Statistical Inference - Solutions

Exercise A - (5 min)

Two researchers carried out independent studies to answer the same research question. The first reports an effect estimate and standard error of 25 ± 10. The second reports 10 ± 10.

Are the results of the first study statistically significant at traditional significance thresholds?
What about the results of the second study?
Is there a statistically significant difference between the results of the studies?

Solution

The test statistic for a two-sided test of the null hypothesis of no effect is 25/10 = 2.5. This gives a p-value of 2 * (1 - pnorm(2.5) \(\approx\) 0.01, so the results are statistically significant at all “traditional” thresholds: 10%, 5%, and 1%.
Here the test statistic is 1 so the p-value is approximately 0.32. The results are not significant at any of the traditional thresholds.
The difference of effects is 25 - 10 = 15. Because the studies are independent, the variance of the difference is the sum of the variances.
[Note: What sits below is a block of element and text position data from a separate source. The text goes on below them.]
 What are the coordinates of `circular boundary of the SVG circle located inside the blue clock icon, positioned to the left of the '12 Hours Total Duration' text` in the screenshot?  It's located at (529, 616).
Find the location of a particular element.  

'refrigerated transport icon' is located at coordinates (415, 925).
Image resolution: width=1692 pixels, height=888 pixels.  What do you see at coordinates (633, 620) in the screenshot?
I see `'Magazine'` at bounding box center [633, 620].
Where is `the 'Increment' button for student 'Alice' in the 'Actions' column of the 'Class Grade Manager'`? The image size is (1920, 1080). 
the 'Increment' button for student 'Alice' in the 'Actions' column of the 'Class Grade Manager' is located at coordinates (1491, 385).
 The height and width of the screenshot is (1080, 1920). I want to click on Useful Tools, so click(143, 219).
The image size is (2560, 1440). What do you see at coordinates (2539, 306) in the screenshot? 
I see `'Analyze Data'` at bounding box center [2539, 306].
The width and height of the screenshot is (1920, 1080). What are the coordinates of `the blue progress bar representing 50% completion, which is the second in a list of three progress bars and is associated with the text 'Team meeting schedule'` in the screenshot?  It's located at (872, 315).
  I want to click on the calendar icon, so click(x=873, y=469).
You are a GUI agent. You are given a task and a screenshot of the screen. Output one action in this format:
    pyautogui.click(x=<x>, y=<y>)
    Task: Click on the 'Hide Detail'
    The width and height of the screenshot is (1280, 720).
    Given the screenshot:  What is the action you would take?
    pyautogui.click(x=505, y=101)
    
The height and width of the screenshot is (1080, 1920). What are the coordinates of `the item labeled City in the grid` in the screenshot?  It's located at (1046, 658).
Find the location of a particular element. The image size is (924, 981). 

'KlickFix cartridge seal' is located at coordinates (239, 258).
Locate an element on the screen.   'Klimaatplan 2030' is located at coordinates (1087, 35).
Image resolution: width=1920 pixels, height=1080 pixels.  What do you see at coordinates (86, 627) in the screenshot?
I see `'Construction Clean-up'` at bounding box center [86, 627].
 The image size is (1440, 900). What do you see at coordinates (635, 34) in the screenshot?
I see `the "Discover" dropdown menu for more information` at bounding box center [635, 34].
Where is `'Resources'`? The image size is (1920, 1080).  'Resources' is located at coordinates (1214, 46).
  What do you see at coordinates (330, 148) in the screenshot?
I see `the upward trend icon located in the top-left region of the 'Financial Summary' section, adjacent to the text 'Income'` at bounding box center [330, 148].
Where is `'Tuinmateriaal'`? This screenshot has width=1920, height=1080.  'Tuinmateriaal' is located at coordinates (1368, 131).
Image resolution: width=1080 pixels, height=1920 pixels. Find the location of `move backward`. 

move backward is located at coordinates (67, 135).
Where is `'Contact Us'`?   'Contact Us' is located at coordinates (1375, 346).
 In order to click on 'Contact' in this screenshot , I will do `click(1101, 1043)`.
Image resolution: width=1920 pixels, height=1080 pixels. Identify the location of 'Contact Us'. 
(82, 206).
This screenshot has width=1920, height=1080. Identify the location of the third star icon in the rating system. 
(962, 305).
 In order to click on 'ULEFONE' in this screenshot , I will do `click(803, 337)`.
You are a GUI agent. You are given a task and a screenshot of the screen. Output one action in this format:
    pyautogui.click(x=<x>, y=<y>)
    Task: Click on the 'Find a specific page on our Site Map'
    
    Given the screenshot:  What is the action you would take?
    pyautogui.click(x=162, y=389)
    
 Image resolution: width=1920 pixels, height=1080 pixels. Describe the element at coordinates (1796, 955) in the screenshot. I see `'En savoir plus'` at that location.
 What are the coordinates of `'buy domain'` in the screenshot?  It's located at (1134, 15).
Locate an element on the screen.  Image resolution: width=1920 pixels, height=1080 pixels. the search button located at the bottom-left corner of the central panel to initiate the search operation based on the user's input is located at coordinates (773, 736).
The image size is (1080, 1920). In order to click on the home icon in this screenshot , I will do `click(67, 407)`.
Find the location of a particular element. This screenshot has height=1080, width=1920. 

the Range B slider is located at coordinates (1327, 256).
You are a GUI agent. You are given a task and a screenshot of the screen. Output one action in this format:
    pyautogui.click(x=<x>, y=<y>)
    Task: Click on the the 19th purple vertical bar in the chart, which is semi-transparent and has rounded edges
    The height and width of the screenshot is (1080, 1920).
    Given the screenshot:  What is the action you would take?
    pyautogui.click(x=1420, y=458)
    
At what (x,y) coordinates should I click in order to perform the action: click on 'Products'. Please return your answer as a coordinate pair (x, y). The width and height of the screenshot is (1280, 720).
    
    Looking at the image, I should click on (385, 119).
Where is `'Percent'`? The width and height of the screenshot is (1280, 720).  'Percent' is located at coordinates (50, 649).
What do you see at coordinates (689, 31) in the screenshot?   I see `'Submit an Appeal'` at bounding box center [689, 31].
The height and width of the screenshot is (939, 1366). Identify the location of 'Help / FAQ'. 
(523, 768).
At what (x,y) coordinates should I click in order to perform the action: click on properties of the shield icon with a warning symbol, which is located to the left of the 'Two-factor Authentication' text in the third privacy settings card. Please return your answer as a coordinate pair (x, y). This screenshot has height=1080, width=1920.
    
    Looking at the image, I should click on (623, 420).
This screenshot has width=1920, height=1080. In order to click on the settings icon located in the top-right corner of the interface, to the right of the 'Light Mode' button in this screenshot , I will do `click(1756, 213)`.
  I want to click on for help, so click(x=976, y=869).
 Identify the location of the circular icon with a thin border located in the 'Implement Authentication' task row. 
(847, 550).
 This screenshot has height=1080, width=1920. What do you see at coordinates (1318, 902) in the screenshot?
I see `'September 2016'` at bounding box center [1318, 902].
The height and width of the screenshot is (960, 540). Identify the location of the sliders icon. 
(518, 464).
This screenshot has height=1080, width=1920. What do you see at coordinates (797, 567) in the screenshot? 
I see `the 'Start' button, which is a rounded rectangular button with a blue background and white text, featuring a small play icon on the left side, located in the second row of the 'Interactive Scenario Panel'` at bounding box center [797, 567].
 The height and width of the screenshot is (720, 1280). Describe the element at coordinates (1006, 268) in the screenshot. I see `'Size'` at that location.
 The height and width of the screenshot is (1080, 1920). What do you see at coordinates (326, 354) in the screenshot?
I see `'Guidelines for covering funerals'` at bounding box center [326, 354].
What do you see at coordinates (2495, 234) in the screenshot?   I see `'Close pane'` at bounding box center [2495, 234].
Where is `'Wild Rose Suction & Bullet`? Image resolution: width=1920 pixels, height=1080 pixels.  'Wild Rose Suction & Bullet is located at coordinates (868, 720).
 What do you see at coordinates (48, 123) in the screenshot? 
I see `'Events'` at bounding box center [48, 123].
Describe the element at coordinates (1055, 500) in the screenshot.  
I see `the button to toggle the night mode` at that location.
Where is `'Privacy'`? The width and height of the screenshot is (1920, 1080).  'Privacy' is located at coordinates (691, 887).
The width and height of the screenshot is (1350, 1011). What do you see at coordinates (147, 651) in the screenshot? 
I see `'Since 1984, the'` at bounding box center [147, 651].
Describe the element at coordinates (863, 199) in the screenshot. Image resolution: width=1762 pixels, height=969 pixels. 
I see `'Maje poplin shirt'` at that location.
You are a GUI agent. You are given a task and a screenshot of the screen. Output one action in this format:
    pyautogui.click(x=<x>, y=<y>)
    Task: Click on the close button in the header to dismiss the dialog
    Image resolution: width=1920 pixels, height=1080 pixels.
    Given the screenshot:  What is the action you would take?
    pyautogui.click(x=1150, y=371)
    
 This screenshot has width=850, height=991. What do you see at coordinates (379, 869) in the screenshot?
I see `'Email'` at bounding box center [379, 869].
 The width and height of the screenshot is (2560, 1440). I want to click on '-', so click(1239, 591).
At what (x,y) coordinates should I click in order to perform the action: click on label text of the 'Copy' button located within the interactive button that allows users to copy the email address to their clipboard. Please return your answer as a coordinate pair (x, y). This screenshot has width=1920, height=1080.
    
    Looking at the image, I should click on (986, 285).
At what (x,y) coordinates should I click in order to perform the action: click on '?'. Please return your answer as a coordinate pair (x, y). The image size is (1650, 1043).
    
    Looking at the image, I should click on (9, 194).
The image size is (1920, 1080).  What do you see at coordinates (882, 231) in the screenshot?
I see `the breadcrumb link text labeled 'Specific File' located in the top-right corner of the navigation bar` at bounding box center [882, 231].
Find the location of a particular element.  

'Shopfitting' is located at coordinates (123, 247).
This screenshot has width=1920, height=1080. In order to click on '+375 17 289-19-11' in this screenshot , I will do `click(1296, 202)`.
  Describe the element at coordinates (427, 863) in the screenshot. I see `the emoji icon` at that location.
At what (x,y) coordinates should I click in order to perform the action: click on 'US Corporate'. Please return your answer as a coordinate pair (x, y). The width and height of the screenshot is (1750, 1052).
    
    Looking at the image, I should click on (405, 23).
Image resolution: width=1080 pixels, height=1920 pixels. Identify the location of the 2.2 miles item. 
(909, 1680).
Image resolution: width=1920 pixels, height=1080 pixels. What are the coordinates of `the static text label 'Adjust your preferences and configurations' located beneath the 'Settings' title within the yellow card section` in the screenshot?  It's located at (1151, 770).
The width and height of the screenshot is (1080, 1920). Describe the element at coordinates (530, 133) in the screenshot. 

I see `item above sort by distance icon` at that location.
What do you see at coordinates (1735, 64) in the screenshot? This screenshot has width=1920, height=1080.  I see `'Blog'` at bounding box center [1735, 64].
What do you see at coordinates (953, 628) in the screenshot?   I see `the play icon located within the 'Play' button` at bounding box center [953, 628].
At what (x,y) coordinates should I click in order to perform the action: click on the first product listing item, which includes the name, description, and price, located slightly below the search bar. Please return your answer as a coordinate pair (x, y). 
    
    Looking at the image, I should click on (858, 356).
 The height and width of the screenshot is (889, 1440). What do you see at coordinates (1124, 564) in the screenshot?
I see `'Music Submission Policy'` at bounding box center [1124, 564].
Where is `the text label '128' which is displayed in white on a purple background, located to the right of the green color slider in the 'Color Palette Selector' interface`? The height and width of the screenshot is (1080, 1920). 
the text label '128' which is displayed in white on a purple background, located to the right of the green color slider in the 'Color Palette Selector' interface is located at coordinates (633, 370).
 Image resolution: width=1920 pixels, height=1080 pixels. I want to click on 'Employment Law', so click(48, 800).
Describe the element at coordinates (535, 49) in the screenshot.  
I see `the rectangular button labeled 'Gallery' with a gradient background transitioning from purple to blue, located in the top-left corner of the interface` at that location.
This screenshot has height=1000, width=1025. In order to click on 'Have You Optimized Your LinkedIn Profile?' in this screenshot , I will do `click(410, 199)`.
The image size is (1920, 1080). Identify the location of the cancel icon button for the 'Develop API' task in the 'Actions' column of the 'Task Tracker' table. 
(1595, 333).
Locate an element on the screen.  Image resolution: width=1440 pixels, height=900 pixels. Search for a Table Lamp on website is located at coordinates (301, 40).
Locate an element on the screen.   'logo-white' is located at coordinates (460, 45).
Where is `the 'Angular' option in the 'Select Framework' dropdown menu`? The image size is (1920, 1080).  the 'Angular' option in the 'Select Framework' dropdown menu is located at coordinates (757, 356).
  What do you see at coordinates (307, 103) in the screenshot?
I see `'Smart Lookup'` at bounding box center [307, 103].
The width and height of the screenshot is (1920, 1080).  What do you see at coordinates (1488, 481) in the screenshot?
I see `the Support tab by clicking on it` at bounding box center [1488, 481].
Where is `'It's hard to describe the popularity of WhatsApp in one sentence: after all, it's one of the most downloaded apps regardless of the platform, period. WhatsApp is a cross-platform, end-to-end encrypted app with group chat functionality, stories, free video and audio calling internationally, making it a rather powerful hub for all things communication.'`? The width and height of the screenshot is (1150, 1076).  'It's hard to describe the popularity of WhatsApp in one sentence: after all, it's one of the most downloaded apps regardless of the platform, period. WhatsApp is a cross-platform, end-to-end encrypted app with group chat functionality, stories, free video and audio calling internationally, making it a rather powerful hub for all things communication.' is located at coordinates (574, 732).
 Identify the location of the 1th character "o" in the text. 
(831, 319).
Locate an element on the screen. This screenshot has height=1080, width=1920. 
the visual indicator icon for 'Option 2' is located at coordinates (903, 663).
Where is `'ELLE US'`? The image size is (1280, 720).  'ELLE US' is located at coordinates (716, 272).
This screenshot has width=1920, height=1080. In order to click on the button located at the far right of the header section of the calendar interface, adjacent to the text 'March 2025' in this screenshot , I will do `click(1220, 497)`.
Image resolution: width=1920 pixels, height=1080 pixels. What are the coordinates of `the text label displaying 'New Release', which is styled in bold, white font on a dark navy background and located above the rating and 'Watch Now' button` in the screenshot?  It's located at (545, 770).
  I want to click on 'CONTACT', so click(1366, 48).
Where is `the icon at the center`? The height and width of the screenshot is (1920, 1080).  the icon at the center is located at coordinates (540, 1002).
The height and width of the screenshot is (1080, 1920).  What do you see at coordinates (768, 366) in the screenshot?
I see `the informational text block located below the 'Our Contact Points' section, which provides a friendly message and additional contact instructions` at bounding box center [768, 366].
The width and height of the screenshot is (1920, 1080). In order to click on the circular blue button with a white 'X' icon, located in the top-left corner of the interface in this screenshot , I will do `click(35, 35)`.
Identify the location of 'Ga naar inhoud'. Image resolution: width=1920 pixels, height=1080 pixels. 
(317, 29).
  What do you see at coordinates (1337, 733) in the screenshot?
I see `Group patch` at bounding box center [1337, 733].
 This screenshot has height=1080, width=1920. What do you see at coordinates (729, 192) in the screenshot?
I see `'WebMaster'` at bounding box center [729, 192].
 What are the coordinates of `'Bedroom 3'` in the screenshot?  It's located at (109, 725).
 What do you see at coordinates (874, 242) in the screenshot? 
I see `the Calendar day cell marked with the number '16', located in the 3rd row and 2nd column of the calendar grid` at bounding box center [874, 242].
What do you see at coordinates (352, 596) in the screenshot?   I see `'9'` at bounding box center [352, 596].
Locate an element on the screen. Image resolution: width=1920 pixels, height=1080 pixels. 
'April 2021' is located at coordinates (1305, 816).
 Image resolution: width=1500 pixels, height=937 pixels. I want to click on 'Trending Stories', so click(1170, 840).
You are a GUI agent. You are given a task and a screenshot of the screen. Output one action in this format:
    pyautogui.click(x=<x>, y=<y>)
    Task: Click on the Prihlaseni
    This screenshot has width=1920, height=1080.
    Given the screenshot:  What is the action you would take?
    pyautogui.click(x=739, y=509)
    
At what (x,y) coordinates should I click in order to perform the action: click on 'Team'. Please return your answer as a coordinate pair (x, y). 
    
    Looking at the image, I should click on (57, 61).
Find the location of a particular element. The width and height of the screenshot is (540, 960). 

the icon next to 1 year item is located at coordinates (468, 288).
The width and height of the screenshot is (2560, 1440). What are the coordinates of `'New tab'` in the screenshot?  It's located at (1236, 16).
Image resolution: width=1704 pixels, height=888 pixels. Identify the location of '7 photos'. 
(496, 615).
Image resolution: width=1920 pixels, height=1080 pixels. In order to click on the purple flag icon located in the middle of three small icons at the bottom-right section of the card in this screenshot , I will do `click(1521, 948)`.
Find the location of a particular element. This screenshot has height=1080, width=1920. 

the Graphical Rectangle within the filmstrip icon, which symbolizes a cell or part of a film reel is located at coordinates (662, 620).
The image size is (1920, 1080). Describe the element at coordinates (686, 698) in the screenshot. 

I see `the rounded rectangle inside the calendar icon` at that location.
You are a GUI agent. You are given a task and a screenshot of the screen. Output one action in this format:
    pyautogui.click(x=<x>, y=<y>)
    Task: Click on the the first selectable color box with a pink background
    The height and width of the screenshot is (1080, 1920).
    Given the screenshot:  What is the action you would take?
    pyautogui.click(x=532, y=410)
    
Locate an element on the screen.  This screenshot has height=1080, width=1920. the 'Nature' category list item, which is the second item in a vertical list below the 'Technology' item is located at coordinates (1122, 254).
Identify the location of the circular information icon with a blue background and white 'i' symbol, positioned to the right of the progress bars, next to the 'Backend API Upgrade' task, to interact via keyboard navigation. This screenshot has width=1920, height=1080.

Thus, the standard error of the difference is \(\sqrt{10^2 + 10^2} = 10 \sqrt{2}\). Thus, the test statistic for a two-sided test of no difference between the studies is \(15/(10 \sqrt{2})\approx 1.06\), yielding a p-value of around 0.29. The results of the first study are highly statistically significant, the results of the second study are nowhere close to significant, and yet there is no statistically significant difference between the studies.

Exercise B - (4 min)

True or False. If false, explain.

A small p-value indicates the presence of a large effect.
I tested the null that my treatment has no effect against the one-sided alternative that it is effective. My p-value was 0.01. Hence there is a 99% chance that the treatment is effective and a 1% chance that it is ineffective or harmful.

Solutions

False. A small p-value indicates that the estimated effect is large relative to the standard error. This can occur even if the effect size is minuscule, provided that the standard error is smaller still. On its own, a p-value tells us nothing about the size of an effect.
False. A p-value is the probability of observing a test statistic at least as extreme as the one we actually observed assuming that the null is true. It is not the probability that the null is false.

Exercise C - (6 min)

Suppose that \(Z \sim \text{N}(0,1)\) and \(\kappa\) and \(c\) are constants. Write a line of R code to compute each of the following:
1. \(\mathbb{P}(Z + \kappa < -c)\)
2. \(\mathbb{P}(Z + \kappa > c)\)
3. \(\mathbb{P}(|Z + \kappa| > c)\)
Suppose \(\widehat{\theta} \sim \text{N}(\theta, \text{SE}^2)\) and consider a test of \(H_0\colon \theta = \theta_0\). If the null is false what is the distribution of the test statistic \(T \equiv (\widehat{\theta} - \theta_0)/\text{SE}\)?

Solution

Part 1:
1. pnorm(-c - kappa)
2. 1 - pnorm(c - kappa)
3. pnorm(-c - kappa) + 1 - pnorm(c - kappa)
Part 2: Since \(\left(\widehat{\theta}-\theta \right)/\text{SE} \equiv Z \sim \text{N}(0,1)\) \[ T = \frac{\widehat{\theta} - \theta_0}{\text{SE}} = \frac{\widehat{\theta} - \theta}{\text{SE}} + \frac{\theta - \theta_0}{\text{SE}} = Z + \left( \frac{\theta - \theta_0}{\text{SE}}\right). \] Therefore \(T \sim \text{N}(\kappa, 1)\) where \(\kappa =(\theta_0 - \theta)/\text{SE}\).

Exercise D - (10 min)

\(X_1, \dots, X_n \sim \text{N}(\mu, \sigma^2)\); estimate \(\mu\) using \(\bar{X}_n\)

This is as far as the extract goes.